Article report time! Today I read this, Five Ways to Fix Statistics, Nature (Nov 2017). It interviews six statistics luminaries about what's "wrong" with modern statistics. Here are some choice quotes (all emphasis mine):
"In the past couple of decades, many fields have shifted from data sets with a dozen measurements to data sets with millions. Methods that were developed for a world with sparse and hard-to-collect information have been jury-rigged to handle bigger, more-diverse and more-complex data sets. No wonder the literature is now full of papers that use outdated statistics, misapply statistical tests and misinterpret results. The application of P values to determine whether an analysis is interesting is just one of the most visible of many shortcomings."
-- Jeff Leek
"In many fields, decisions about whether to publish an empirical finding, pursue a line of research or enact a policy are considered only when results are 'statistically significant', defined as having a P value (or similar metric) that falls below some pre-specified threshold. This approach is called null hypothesis significance testing (NHST). It encourages researchers to investigate so many paths in their analyses that whatever appears in papers is an unrepresentative selection of the data."
"Statistical-significance thresholds are perhaps useful under certain conditions: when effects are large and vary little under the conditions being studied, and when variables can be measured accurately. This may well describe the experiments for which NHST and canonical statistical methods were developed, such as agricultural trials in the 1920s and 1930s examining how various fertilizers affected crop yields. Nowadays, however, in areas ranging from policy analysis to biomedicine, changes tend to be small, situation-dependent and difficult to measure. For example, in nutrition studies, it can be a challenge to get accurate reporting of dietary choices and health outcomes."
"The plethora of options creates a hazard that statistician Andrew Gelman has dubbed the garden of forking paths, a place where people are easily led astray. In the vast number of routes, at least one will lead to a 'significant' finding simply by chance.
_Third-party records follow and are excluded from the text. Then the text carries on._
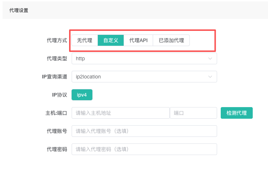This screenshot has height=171, width=268.
Task: Focus the 代理密码 input field
Action: 144,149
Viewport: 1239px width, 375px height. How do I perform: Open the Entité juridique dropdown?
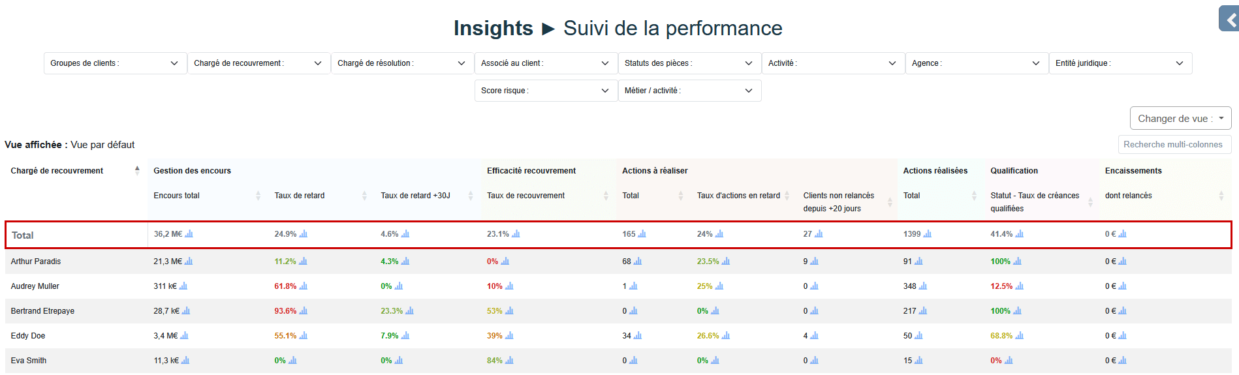point(1120,63)
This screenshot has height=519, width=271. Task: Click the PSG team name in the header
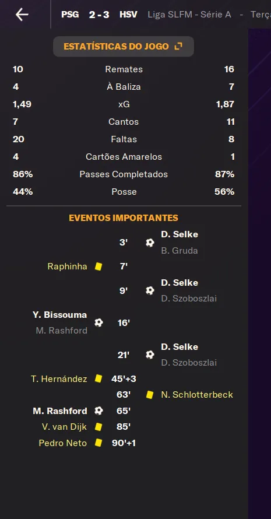(70, 15)
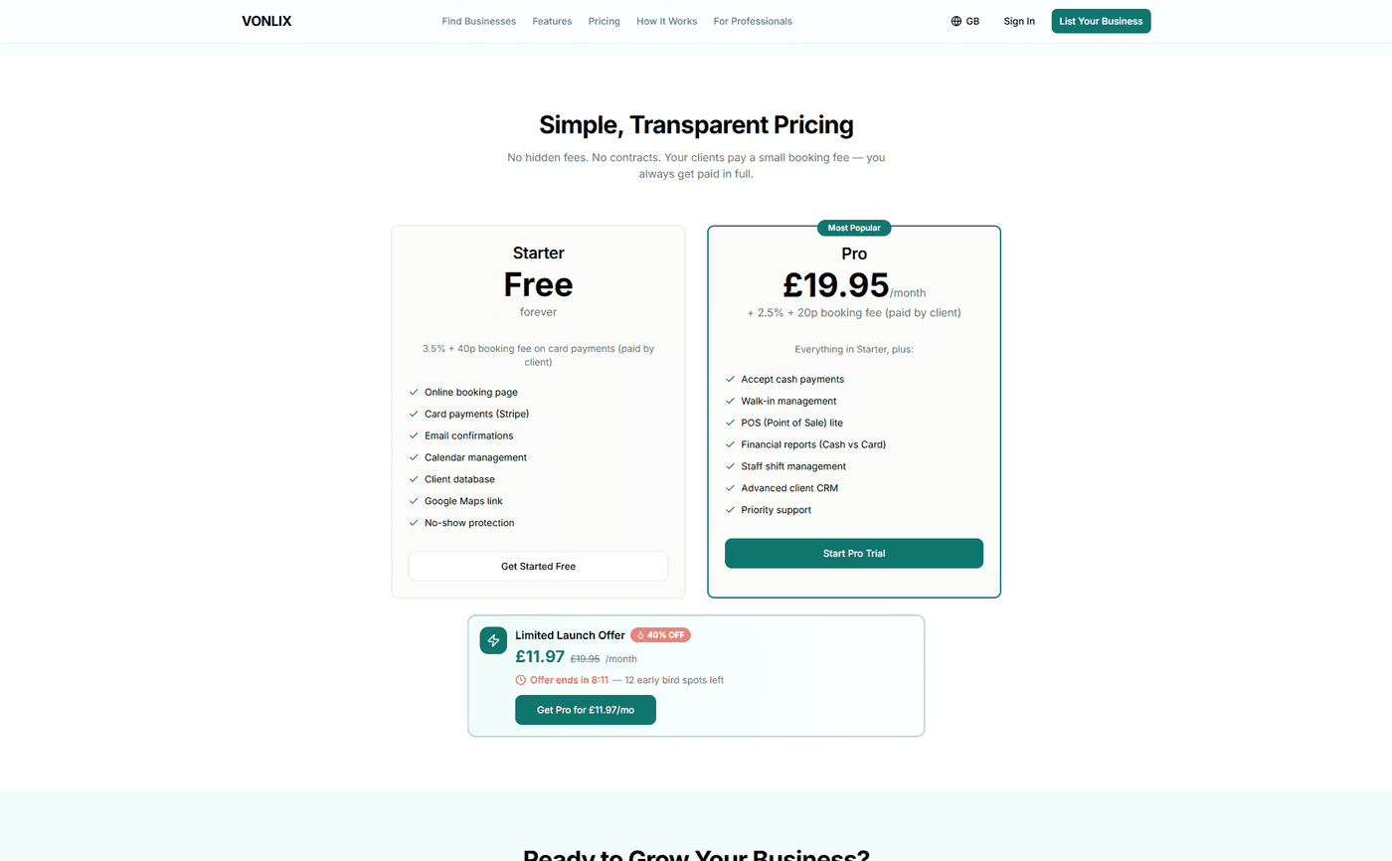
Task: Select Find Businesses in the navigation
Action: pos(478,21)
Researchers who hunt hard enough will turn up a result that fits statistical criteria — but their discovery will probably be a false positive."
"Norms are established within communities partly through methodological mimicry. In a paper published last month on predicting suicidality10, the authors justified their sample size of 17 participants per group by stating that a previous study of people on the autism spectrum had used those numbers. Previous publication is not a true justification for the sample size, but it does legitimize it as a model. To quote from a Berwick report on system change, "culture will trump rules, standards and control strategies every single time" (see go.nature.com/2hxo4q2)."
The tldr is that:
- We're too confident. We hide uncertainty. We overstate claims.
- We do that because of (a) incentive structures around academic publishing, (b) cognitive errors and bias around wanting certainty.
Some of the proposed solutions are:
- Trial registries like ClinicalTrials.gov and the AEA RCT registry (I used to work on this! oh memories).
- Changing norms around p-values for grant funding, article publication, etc.
- Accepting, with cold existential dread, that we live in a probabilistic universe.
This article also made me think about the data science hype/bubble. Data-driven decision making is definitely preferable to, uh, gut-driven decision-making? norms-driven decision making? There's still a lot more data out there to be scienced. So the bubble is, maybe, merited. I mean, I work in the bubble, so please please let's keep this data thing going, okay!? But I don't worry too much. We live in a world where enormous amounts of data are being passively generated, and this is only going to increase (exponentially?) as IoT stuff takes off. The day your WiFi-enabled fridge starts judging you will be a day of much glory for statisticians and machine learningers.
But data literacy is so important, and so under-taught. And if my human brain understands Daniel Kahneman and Amos Tversky's work on human brains, we are also just not great at understanding uncertainty. We want certainty - and positive results! As some colleagues used to say, half-joking, "up and to the right!" But null results are important; counter-intuitive (in a not-sexy, non-"ah ha!" way) results are important.
I feel like, right now, there's a lot of gatekeeping around data science as being something very complex and difficult, and a treatment that it's a black box full of dark magic. It's not: it's mostly linear algebra (which you can learn here). Worryingly, people - even fancy people - still conflate prediction with causation. It's not: it's mostly correlation. Hence machine learning's infamous reputation for perpetuating bias; if you don't care to disentangle why something worked, you're less likely to confront ugly correlations and disentangle them for what they are.
Anyway. Some random thoughts. I definitely recommend Joel Best's Damned Lies and Statistics. It's not very technical, and is instead more interested in the history and culture of stats - something that might be just as important as the technical side.